11 países de África se unen para construir una ‘muralla’ de 8.000 kilómetros: objetivo frenar al desierto del Sáhara
El ambicioso proyecto busca restaurar 100 millones de hectáreas antes de 2030, aunque la inestabilidad política y el retraso en los trabajos amenazan con frenarlo. Fuente: AS, 17 de mayo de 2026.
Once países africanos han puesto en marcha una obra faraónica que no usa cemento ni ladrillos. Se trata de una inmensa muralla de árboles, arbustos y pastos de 8.000 kilómetros de longitud que cruza el continente de este a oeste, desde Yibuti hasta Senegal. El objetivo de esta Gran Muralla Verde (así es como se ha denominado) es frenar el avance del desierto del Sáhara hacia el sur. Aunque la idea nació en 2007, se ha impulsado en los últimos tres años tras la cumbre de París de 2021, donde la Unión Europea, el Banco Mundial y la Unión Africana prometieron invertir más de 14.000 millones de dólares para acelerar las plantaciones.
Un avance a contrarreloj
El objetivo es recuperar 100 millones de hectáreas de tierra antes del año 2030. Sin embargo, los datos de la Unión Africana muestran que a finales de 2024 sólo se había logrado un 18% de esa meta (unos 18 millones de hectáreas). El país que más ha avanzado es Etiopía, que ha logrado restaurar más de 15 millones de hectáreas usando una técnica mucho más sencilla. En lugar de plantar árboles nuevos, los agricultores etíopes protegen y podan los brotes que ya nacen de forma natural en el suelo, lo que ayuda a que las plantas resistan mejor las sequías.

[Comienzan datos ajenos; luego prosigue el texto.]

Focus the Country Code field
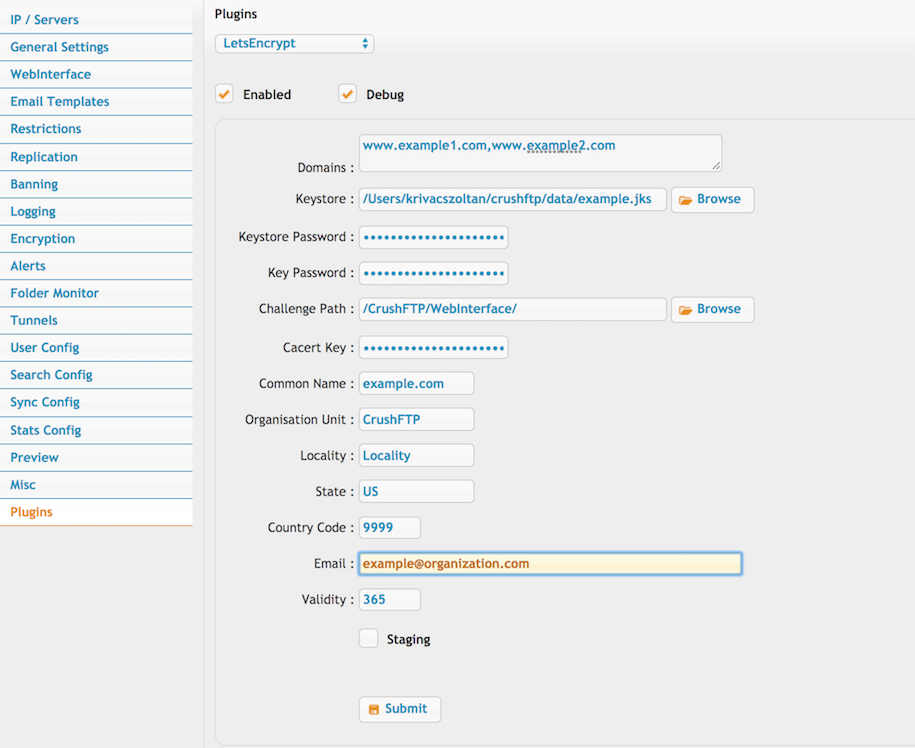 (x=389, y=527)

Otros países también hacen su parte. Senegal lleva ya 12 millones de árboles plantados y Nigeria ha recuperado cinco millones de hectáreas en su frontera norte. Todo el esfuerzo se centra en la franja que separa el Sáhara de la sabana, un área que se está secando muy rápido porque las temperaturas han subido 1,5ºC más que la media global en el último siglo, haciendo que el desierto avance entre 48 y 60 kilómetros hacia el sur cada año.
Frenar el avance de este desierto es crucial para los 500 millones de personas que viven en la zona. Si no se consigue, los cálculos avisan de que el clima obligará a 216 millones a abandonar sus casas antes de 2050. El esfuerzo por evitar este desastre tiene además una recompensa enorme, porque una sola hectárea verde consigue retener hasta 500 toneladas de CO2 y da de comer a entre tres y cinco familias de la zona.
Problemas con los que se está encontrando la iniciativa
En los primeros años murieron millones de árboles por falta de riego y cuidados, con tasas de mortalidad que superaron el 80% en algunas zonas. Para solucionarlo, los técnicos priorizan ahora plantar especies locales como el baobab o la acacia, que están mucho más preparadas para aguantar la falta de agua y han mejorado la supervivencia hasta el 70 o el 80%.
Hoy en día, el mayor problema no es el clima, sino la inestabilidad política de la zona, ya que cuatro de los once países participantes han vivido golpes de Estado desde 2020. El ritmo de trabajo en Mali, Burkina Faso y Níger se ha frenado por estos continuos cambios de régimen y la presencia de grupos armados, que bloquean los trabajos y obligan a marcharse a los cooperantes internacionales.